I’m compulsive at times. I have compulsive thoughts; I sometimes engage in compulsive actions. It’s a function of my anxiety and it’s been a problem for decades. The word “compulsive” echoes in my brain when I fall into the behaviour, not so much definitional or descriptive but accusatory and judgmental.
If you asked me to describe compulsion however, I would be at a loss for words. For me, it’s non-verbal. It’s feelings, urges that push me towards thoughts and behaviours I’d rather not engage in. It’s a pressure in the head, a racing in the chest, and a drive that feels almost impossible to resist regardless of the harm level of the behaviour.
Once again, the dictionary is a boon, describing compulsion thusly:
the action or state of forcing or being forced to do something;
an irresistible urge to behave in a certain way, especially against one’s conscious wishes;
Turns out identifying it primarily as a feeling was on point.
Compulsive feelings are hideous. The pressure they engender is almost past bearing or so it seems in my head. They jack you up, make your movements a little quick, a little jerky, a little aggressive. Your thoughts start to race.
And, it’s hungry. It starts off as a tickle but quickly grows in strength. It spins you on your moorings and the pressure keeps building until it feels like you’re going to explode into a thousand pieces of pink mist unless you do something to ameliorate it.

■ RECORD SET
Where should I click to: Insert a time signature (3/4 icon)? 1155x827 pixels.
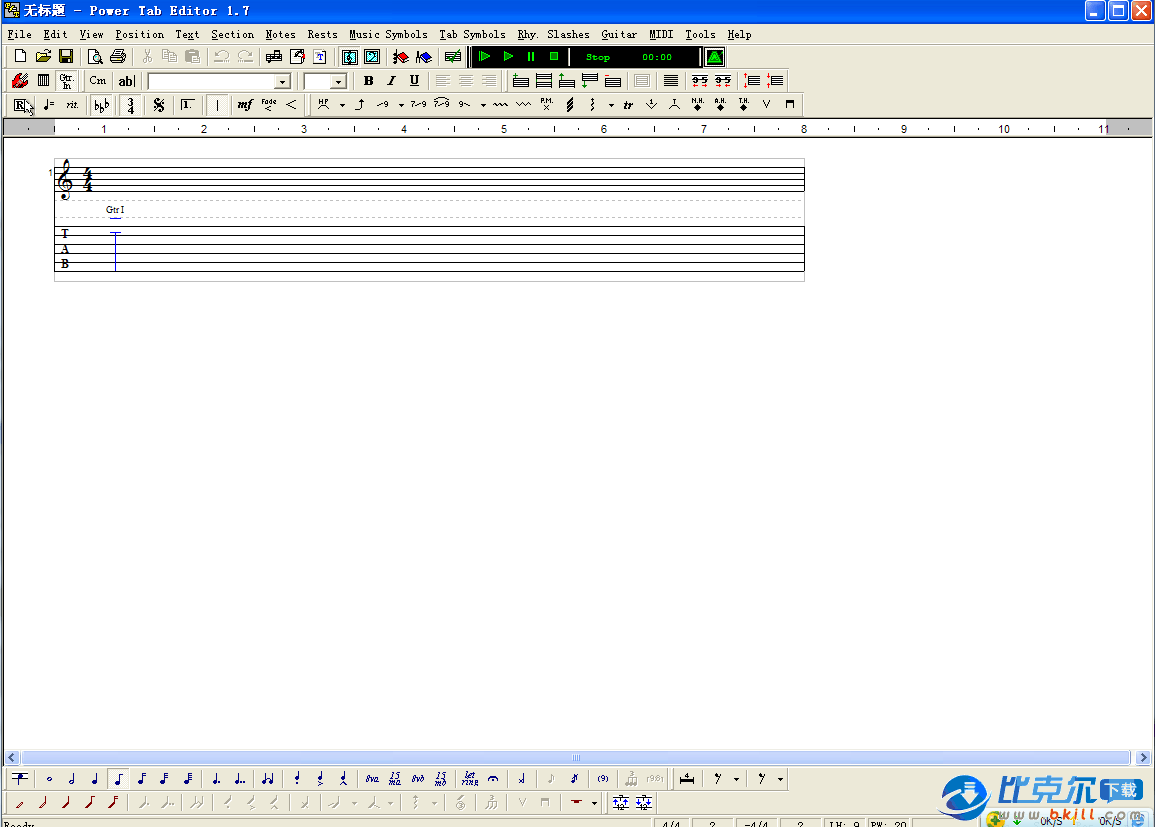point(131,105)
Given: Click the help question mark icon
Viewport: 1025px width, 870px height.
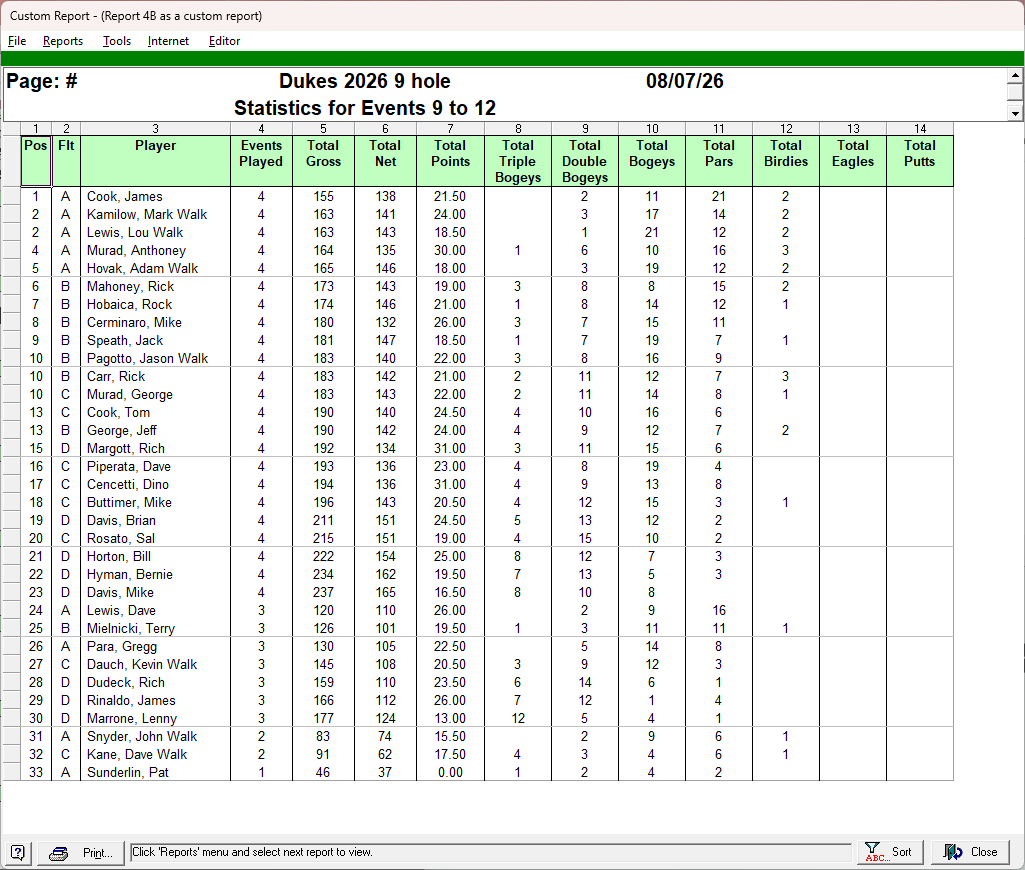Looking at the screenshot, I should [18, 852].
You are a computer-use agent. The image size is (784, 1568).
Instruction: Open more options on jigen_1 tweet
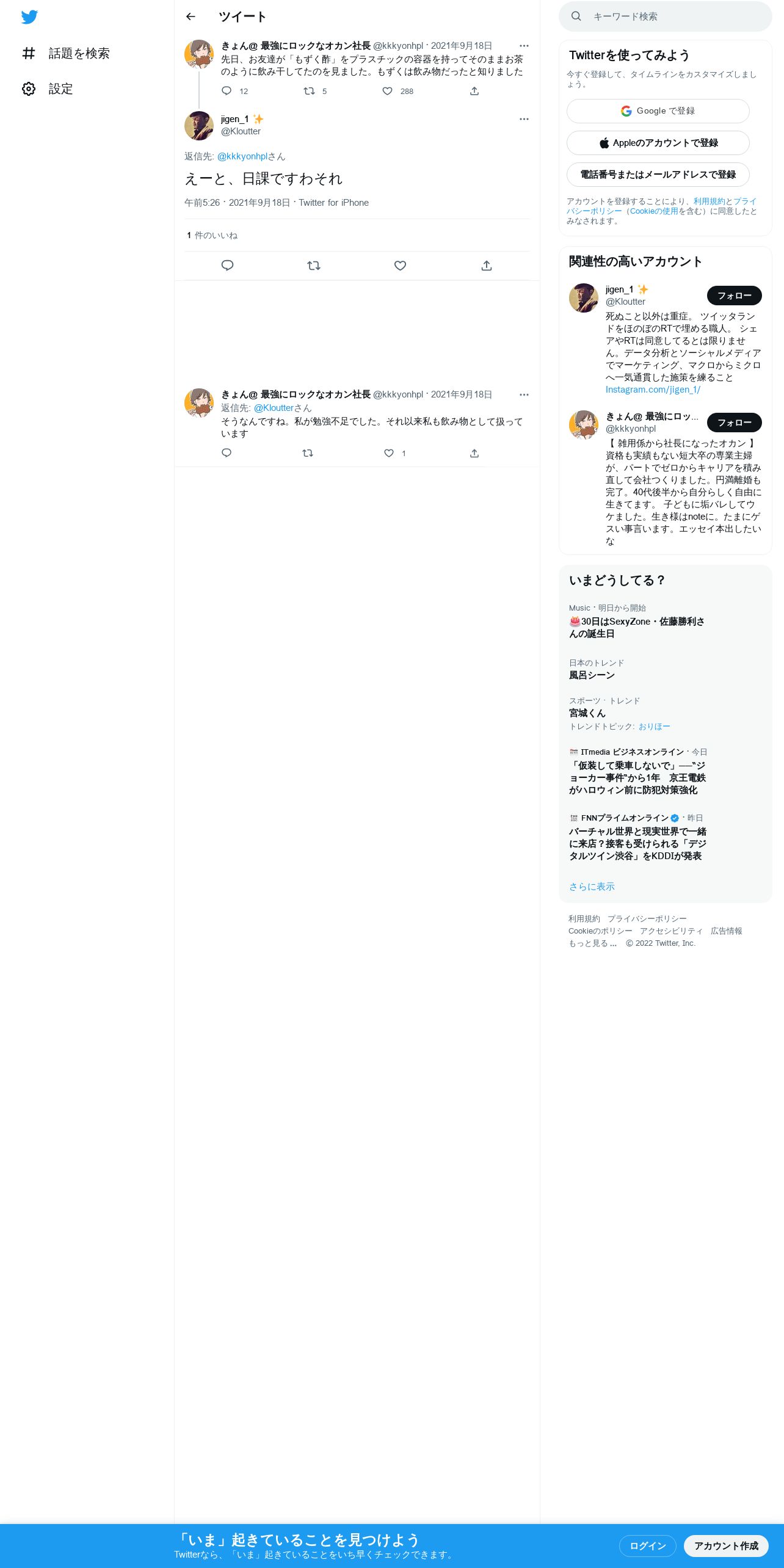(x=524, y=119)
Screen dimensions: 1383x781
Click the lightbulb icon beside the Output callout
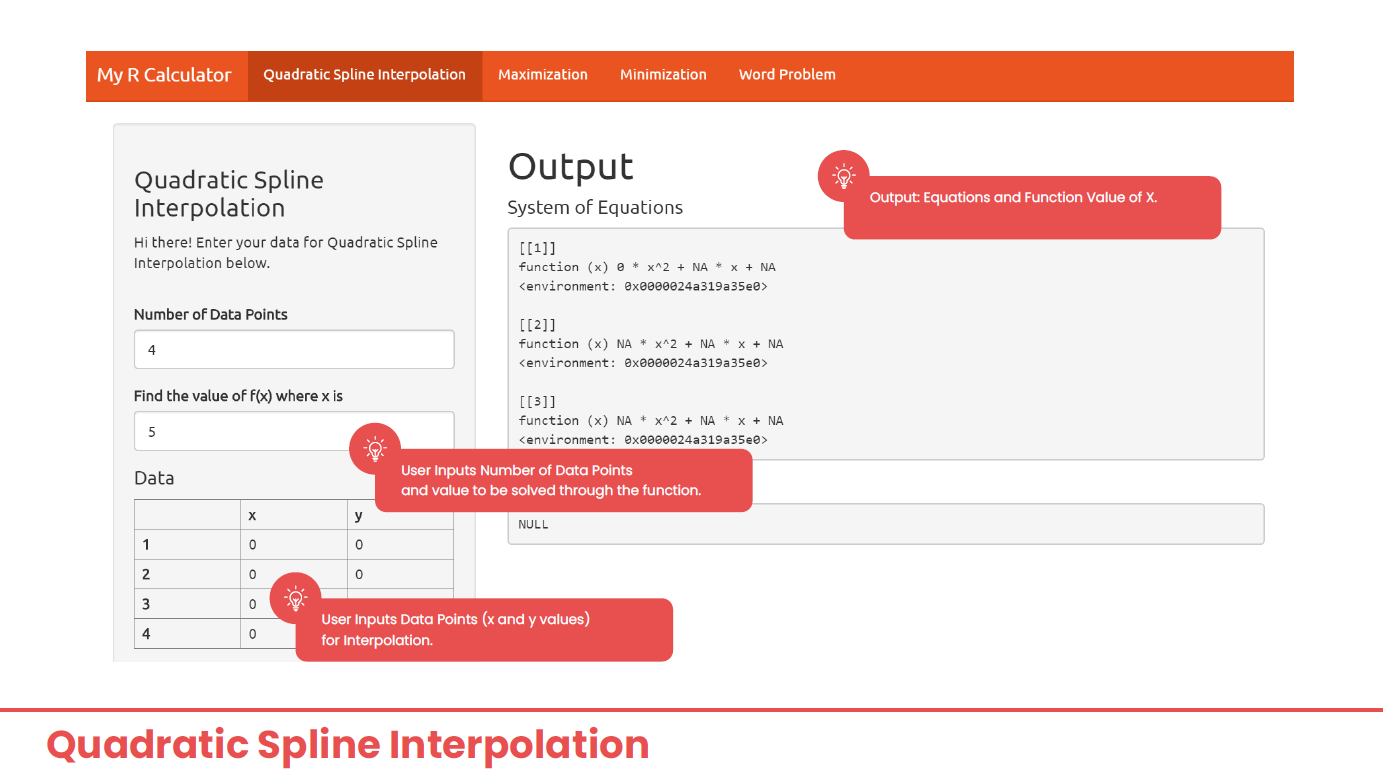click(844, 176)
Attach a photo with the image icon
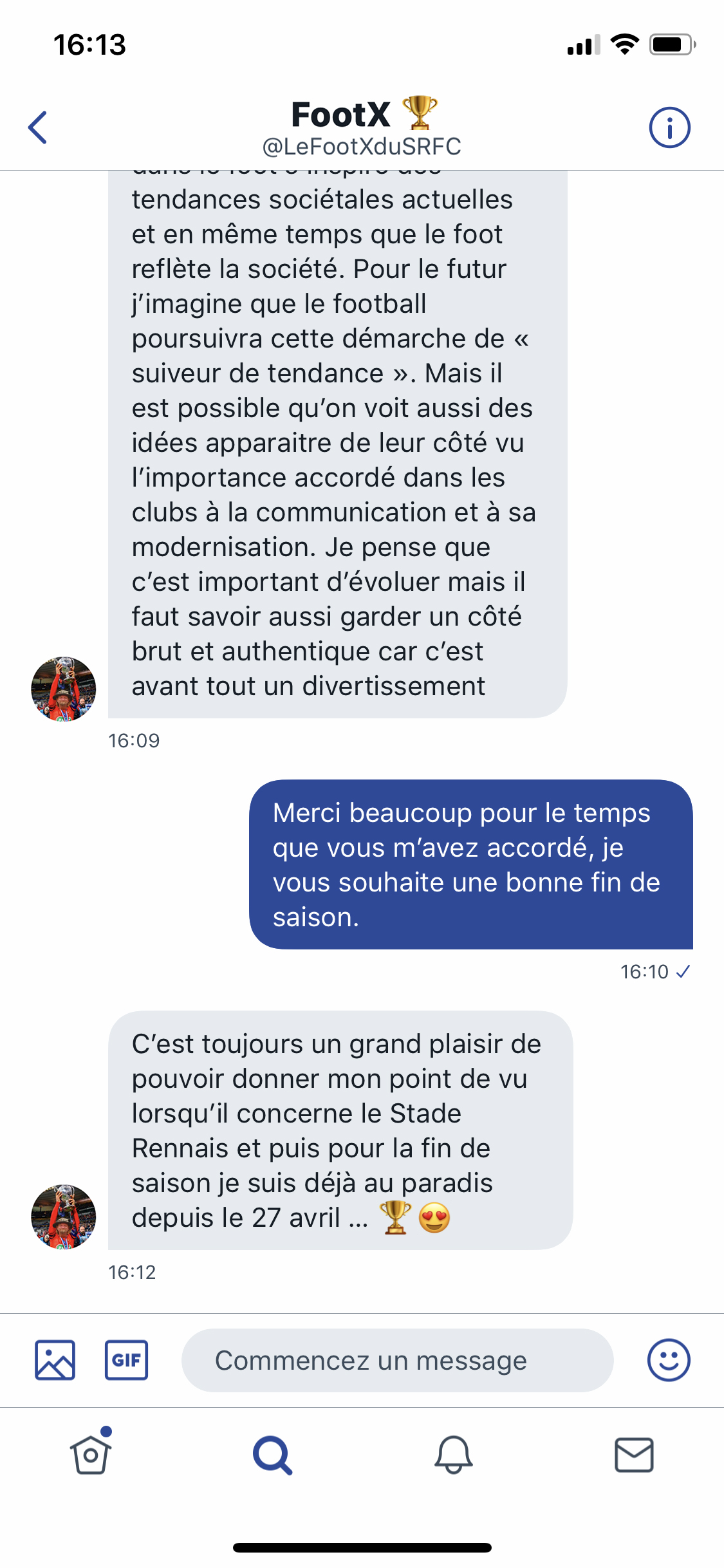Screen dimensions: 724x1568 click(x=55, y=1360)
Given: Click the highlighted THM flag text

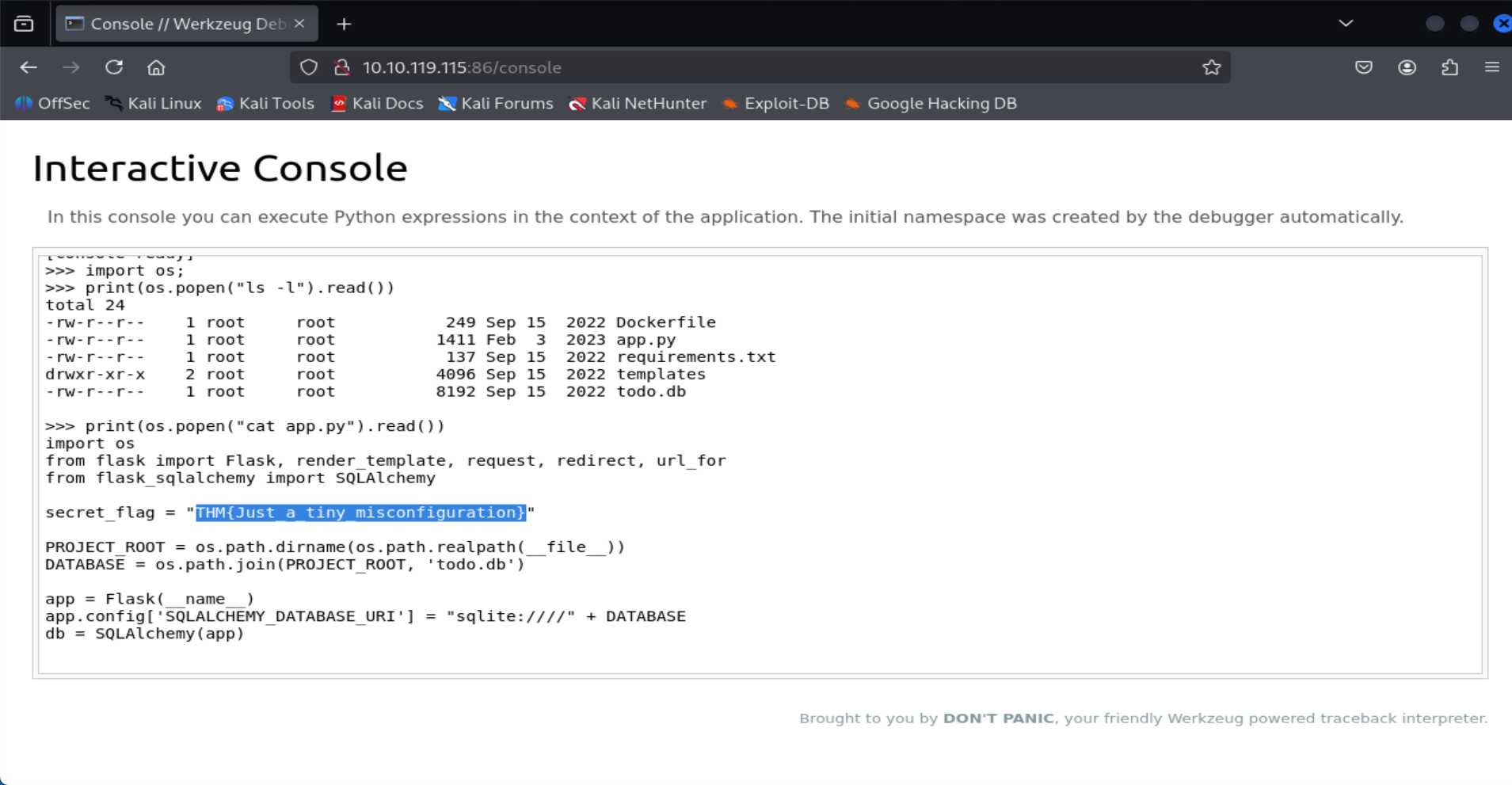Looking at the screenshot, I should tap(360, 513).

■ WHAT NEEDS TO BE DONE
Reproduce the entire passage about compulsion above, word for word.

■ TASK OUTPUT
I’m compulsive at times. I have compulsive thoughts; I sometimes engage in compulsive actions. It’s a function of my anxiety and it’s been a problem for decades. The word “compulsive” echoes in my brain when I fall into the behaviour, not so much definitional or descriptive but accusatory and judgmental.
If you asked me to describe compulsion however, I would be at a loss for words. For me, it’s non-verbal. It’s feelings, urges that push me towards thoughts and behaviours I’d rather not engage in. It’s a pressure in the head, a racing in the chest, and a drive that feels almost impossible to resist regardless of the harm level of the behaviour.
Once again, the dictionary is a boon, describing compulsion thusly:
the action or state of forcing or being forced to do something;
an irresistible urge to behave in a certain way, especially against one’s conscious wishes;
Turns out identifying it primarily as a feeling was on point.
Compulsive feelings are hideous. The pressure they engender is almost past bearing or so it seems in my head. They jack you up, make your movements a little quick, a little jerky, a little aggressive. Your thoughts start to race.
And, it’s hungry. It starts off as a tickle but quickly grows in strength. It spins you on your moorings and the pressure keeps building until it feels like you’re going to explode into a thousand pieces of pink mist unless you do something to ameliorate it.